Figure 2. GIMAP genes are controlled by the GIMAP enhancer in T-ALL cells.

(A) ChIA-PET chromatin-chromatin interactions and CTCF bindings in Jurkat cells were analyzed using the dataset reported by Hnisz et al. (Science, 2016). The ChIP-Seq gene tracks represent bindings of TAL1 and CTCF as well as H3K27Ac in Jurkat cells. The mRNA expressions were analyzed by RNA-Seq. Combinations of gRNAs (#1 and #2; #3 and #4) were used to knock out the TAL1-bound region (orange box) and the entire GIMAP gene cluster, respectively. The sizes of the deleted regions are shown.
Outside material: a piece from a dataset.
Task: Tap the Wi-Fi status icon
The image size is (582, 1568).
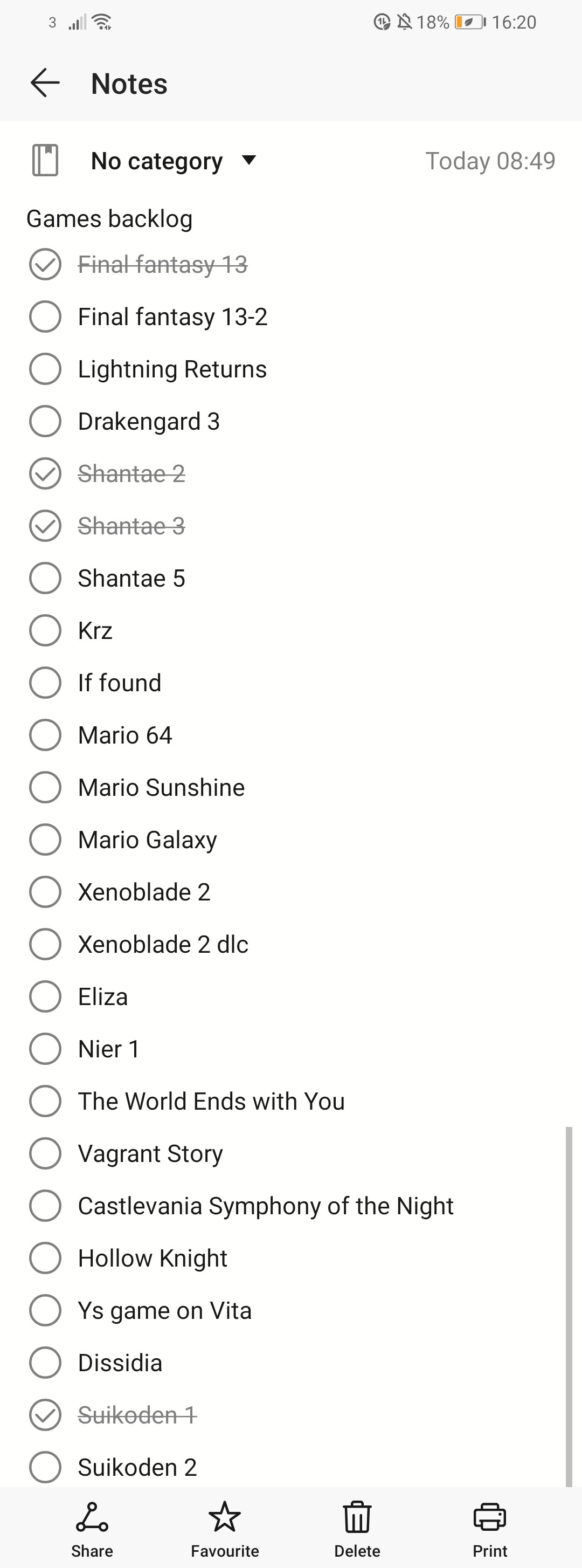Action: tap(102, 23)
The TAL1-bound region between the GIMAP6 and GIMAP2 genes is indicated as an orange box. The arrowhead shows an additional TAL1 binding site. (B) Expression levels of each GIMAP gene in the knockout clones were measured by quantitative RT-qPCR (qRT-PCR) analysis. Expression values were normalized to that of GAPDH and are shown as the percentage of control values, which were transduced by gRNA targeting of the eGFP gene. The values are presented as the means ± SD of two samples. The KCNH2 gene resides to the right of the GIMAP gene cluster and serves as a negative control. *p<0.05, **p<0.01, ***p<0.001 by a two-sample, two-tailed t-test compared to the expression in control 1.